The way to larger insight is through an honest subjectivity?
No question. You need to put something into the world that isn't crap. You don't do things for other people to consume--ego-wise and career-wise of course I want people to go see my movies, but when you're doing something you can't think about that, because otherwise you mold yourself to expectations. You're no longer being honest. You're doing that other thing. You're lying. I hope that, you know, that the importance of this subjective, chaotic expression is recognized before it's really too late.
Kaufman on the set of Eternal Sunshine of the Spotless Mind with Kate Winslet and Michel Gondry
|"I'm a human being and all this shit is in my head."|
Tell me about dreams, how they dissipate, and how that fuels the melancholy in your work.
I'm very interested in dreams, you know, in the way that you express. I feel they're enormously powerful. I feel like...if I were to equate it to my waking life, that I do my best writing in my dreams. I'm often astounded by the feelings that I get when I wake up. They can affect me for days. Even as they do dissipate, even as I can't pull out the details, I feel these incredible feelings of longing, and loneliness, it functions like poetry and I try very pointedly to sort of, because I often maybe always write from the point-of-view of somebody. I don't think that the world exists outside of that point-of-view of human experience or that if it does it doesn't look anything at all like what we think that it does--that's my theory. (laughs) My movies take place from the point-of-view of this interior story. It's a difficult thing in movies. The medium doesn't really allow it easily so, often, I use voiceover, which I like and I have fun with it, but this time I didn't want voiceover. I wanted to externalize his interior world which, I think, is what dreams do. They give you an exterior touchpoint for the inside of your brain. I wanted to hack into that terrain and interact with people in ways that are not quite understandable in any intellectual way. People's motives might be unclear, but they're felt.
Like the "get on your knees" scene with Samantha Morton.
That's the example. She tells him to get down on his knees and beg her for a kiss and it's so very counter to what we know of this character before, and that's a dream image. There's something really scary about it. But in a dream, you're going through with it. This thing comes up and all of a sudden you're doing this thing that's given you pause and, really, that's like life right, that you muddle through all the things that you need to muddle through in your waking existence. I think that movies...lend themselves by design to exist in a dream state and that doesn't get utilized very often. It's curious to me that they don't. Audiences have been bred not to expect it.

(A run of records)

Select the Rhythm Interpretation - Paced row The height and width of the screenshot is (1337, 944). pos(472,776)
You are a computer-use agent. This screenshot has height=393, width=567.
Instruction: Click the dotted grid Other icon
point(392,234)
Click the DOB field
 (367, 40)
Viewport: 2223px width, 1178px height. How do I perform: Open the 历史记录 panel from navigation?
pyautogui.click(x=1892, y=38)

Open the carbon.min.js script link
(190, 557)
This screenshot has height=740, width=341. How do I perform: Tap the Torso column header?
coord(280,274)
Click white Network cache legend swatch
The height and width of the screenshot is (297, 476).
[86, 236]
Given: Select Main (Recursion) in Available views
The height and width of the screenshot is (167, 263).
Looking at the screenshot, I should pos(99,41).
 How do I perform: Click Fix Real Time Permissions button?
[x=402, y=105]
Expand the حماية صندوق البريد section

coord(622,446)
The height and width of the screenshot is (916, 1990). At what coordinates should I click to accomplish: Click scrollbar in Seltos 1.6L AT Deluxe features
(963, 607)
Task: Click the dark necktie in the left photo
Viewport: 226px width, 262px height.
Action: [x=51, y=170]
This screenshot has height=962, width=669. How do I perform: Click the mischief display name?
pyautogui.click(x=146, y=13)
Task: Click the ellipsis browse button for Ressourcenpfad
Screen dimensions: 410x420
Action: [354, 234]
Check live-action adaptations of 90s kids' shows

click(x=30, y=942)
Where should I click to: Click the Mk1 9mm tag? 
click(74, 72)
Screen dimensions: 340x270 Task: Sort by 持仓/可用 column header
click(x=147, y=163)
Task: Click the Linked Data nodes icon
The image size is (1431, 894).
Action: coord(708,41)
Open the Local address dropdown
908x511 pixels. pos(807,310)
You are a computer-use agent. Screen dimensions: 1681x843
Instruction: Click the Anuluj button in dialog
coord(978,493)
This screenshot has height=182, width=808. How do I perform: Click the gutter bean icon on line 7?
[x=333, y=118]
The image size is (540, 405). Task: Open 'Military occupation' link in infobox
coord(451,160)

WRITTEN TASKS |
**1.** Convert the records, from the line with "This screenshot has height=962, width=669." to the last line of the records, into a Markdown table with a Row column for the row number and a Line column for the line itself, leaving out blank lines.
**2.** Carry on the interview about dreams and honest filmmaking from the point where it stops.

RESULTS IN ORDER |
**1.**
| Row | Line |
|---|---|
| 1 | This screenshot has height=962, width=669. How do I perform: Click the mischief display name? |
| 2 | pyautogui.click(x=146, y=13) |
| 3 | Task: Click the ellipsis browse button for Ressourcenpfad |
| 4 | Screen dimensions: 410x420 |
| 5 | Action: [354, 234] |
| 6 | Check live-action adaptations of 90s kids' shows |
| 7 | click(x=30, y=942) |
| 8 | Where should I click to: Click the Mk1 9mm tag?  |
| 9 | click(74, 72) |
| 10 | Screen dimensions: 340x270 Task: Sort by 持仓/可用 column header |
| 11 | click(x=147, y=163) |
| 12 | Task: Click the Linked Data nodes icon |
| 13 | The image size is (1431, 894). |
| 14 | Action: coord(708,41) |
| 15 | Open the Local address dropdown |
| 16 | 908x511 pixels. pos(807,310) |
| 17 | You are a computer-use agent. Screen dimensions: 1681x843 |
| 18 | Instruction: Click the Anuluj button in dialog |
| 19 | coord(978,493) |
| 20 | This screenshot has height=182, width=808. How do I perform: Click the gutter bean icon on line 7? |
| 21 | [x=333, y=118] |
| 22 | The image size is (540, 405). Task: Open 'Military occupation' link in infobox |
| 23 | coord(451,160) |

**2.**
Is that another possible explanation to why there's more resistance to this picture than to your others?
I want to think so. I want to think that they're wondering if there's going to be a reveal at the end that it's all a dream and I think there's an expectation of that that maybe I've fostered in my other work that at some point there's going to be a reveal of the device and all will be explained. But I didn't want to do that this time. [T]he truth is that I don't understand the device and I wanted to follow that through to the end of this character's life, because that made it more raw for me and affecting. I don't understand the device of my life--it feels more honest to me that this character never does, either.
So another conundrum, yes, is that what's conventionally accepted as "realism" in the movies is, in fact, a comfortable lie?
Yes. It has nothing to do with the real world. I think that it's possible to get closer to the truth of our existence by avoiding those traps because it's a common language but it's something that by design...the intention of most people who make movies is to make you forget that you're watching a movie. They want you to engage in it and to think that it's real, but what it does is limit your experience of it because it takes you to the acceptance of face value when, I don't know, that feels like it's cutting off your arm in a way when you approach film like that, especially as a director.
Turn off your brain, sit back and enjoy.
Right, and to be fair I understand that--there are times when I just want to sit in my hotel room and choose from this list of movies and just not think and there's space for that. But what I want is to create work that doesn't require you to analyze it so much, or to dissect it from a purely intellectual place, you know, but to experience it in a different way, with different expectations. To in a way "sit back" and let it wash over you and see if you "get it" in a different way. I want that. I want that possibility of a non-intellectual, dream-like interaction that can move in different ways wherein different things might resonate with you, or not--that you're navigating this minefield of ideas about life and time and aging: what it means to be connected to other people. It's hard for me to say because I'm close to what I do but for me, if I'm doing what I want to do and I'm not putting crap into the world, those feelings and that connection is there--is available--in a very "surfacey" kind of way. I don't think I'm trying to be obfuscating.
Is that what you fear the most?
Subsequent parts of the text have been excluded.